Page extract |
Since part of the funding came with the original deadlines from the bill which appropriated the funds, Amtrak had to carefully make sure that those funds were spent within the deadline, failing which they possibly even had to ask for some remediation. I am not quite sure how that whole thing went down. But clearly the entire project was not completed within the funding deadline.
 
*facepalms*
Considering the laundry list of projects that were tendered in '09 (and that a bunch of stuff would have potentially been doable with the '10 money that, IIRC, was the pot not needing a match)...wow.

(And I'd forgotten about that timeline, too...)
 
Walker was unable to get the legislature to fund the maintenance facility (originally planned for Madison, then switched to Milwaukee) for the Talgos which was required by the agreement with Talgo. No maintenance facility, no Talgos on the Hiawatha.
Spare me. Walker is no innocent victim of the legislature. Vos, Fitzgerald and Walker were all in cahoots. Vos gave him top cover. It was all about the Kochs, Bradley’s, and Hendricks imposing an extreme, fossil fuel based agenda on Wisconsin.
 
Spare me. Walker is no innocent victim of the legislature. Vos, Fitzgerald and Walker were all in cahoots. Vos gave him top cover. It was all about the Kochs, Bradley’s, and Hendricks imposing an extreme, fossil fuel based agenda on Wisconsin.
Walker ran on a "kill the train, send the federal money elsewhere" PLATFORM. And he won! The voters eventually realized that electing a crook who hated Wisconsin was a mistake and voted him out. They also voted to throw the Republicans out of the legislature but gerrymandering has kept them in control. Totally corrupt...
 
Walker ran on a "kill the train, send the federal money elsewhere" PLATFORM. And he won! The voters eventually realized that electing a crook who hated Wisconsin was a mistake and voted him out. They also voted to throw the Republicans out of the legislature but gerrymandering has kept them in control. Totally corrupt...
Yes! That is the truth and sums up exactly what happened. I know people that ride the Hiawatha every day, and they just shake their heads at the Walker shenanigans while they ride the decrepit Horizon cars. It is total corruption.
 
Speaking of corruption, we also all forget that the Talgos occurred because of a no bid contract the previous administration gave out along with some generous tax credits for Talgos factory. The whole thing was completely mishandled from start to finish.

Things to do |
1. In the forum thread about the Hiawatha Talgo trains, where was the maintenance facility originally planned before it was switched to Milwaukee?
2. Repeat word for word the stretch of the Hiawatha thread from "Since part of" through "that timeline, too...)".
3. Carry on the forum discussion of the Hiawatha Talgo trains from its final post.

Collected material |
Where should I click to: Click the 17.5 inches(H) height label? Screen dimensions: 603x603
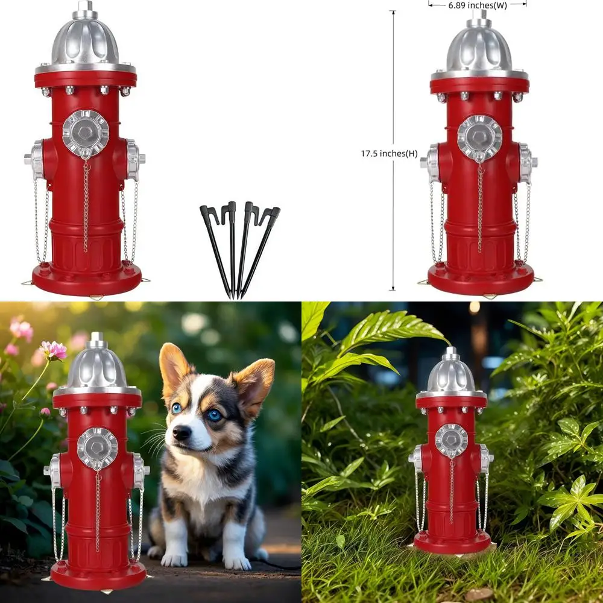click(x=389, y=154)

Answers to the exercises |
1. Madison

2.
Since part of the funding came with the original deadlines from the bill which appropriated the funds, Amtrak had to carefully make sure that those funds were spent within the deadline, failing which they possibly even had to ask for some remediation. I am not quite sure how that whole thing went down. But clearly the entire project was not completed within the funding deadline.
 
*facepalms*
Considering the laundry list of projects that were tendered in '09 (and that a bunch of stuff would have potentially been doable with the '10 money that, IIRC, was the pot not needing a match)...wow.

(And I'd forgotten about that timeline, too...)

3.
 
Walker ran on a "kill the train, send the federal money elsewhere" PLATFORM. And he won! The voters eventually realized that electing a crook who hated Wisconsin was a mistake and voted him out. They also voted to throw the Republicans out of the legislature but gerrymandering has kept them in control. Totally corrupt...
He got two terms in office, which isn't exactly a bad record electorally-speaking, and he got booted amid rather negative sentiment towards the GOP by 1.1%. I don't think that qualifies as the voters having "eventually realized" anything; the voters gave him bigger margins in the '12 recall and '14 re-election than they did in '10.

Edit: To be fair, the recall was probably a strategic error on the Dems' part. I've noticed a general trend around the world that if an election's results are clear, trying to explicitly reverse them by other means later (even by an early election) doesn't go over too well.
 
Speaking of corruption, we also all forget that the Talgos occurred because of a no bid contract the previous administration gave out along with some generous tax credits for Talgos factory. The whole thing was completely mishandled from start to finish.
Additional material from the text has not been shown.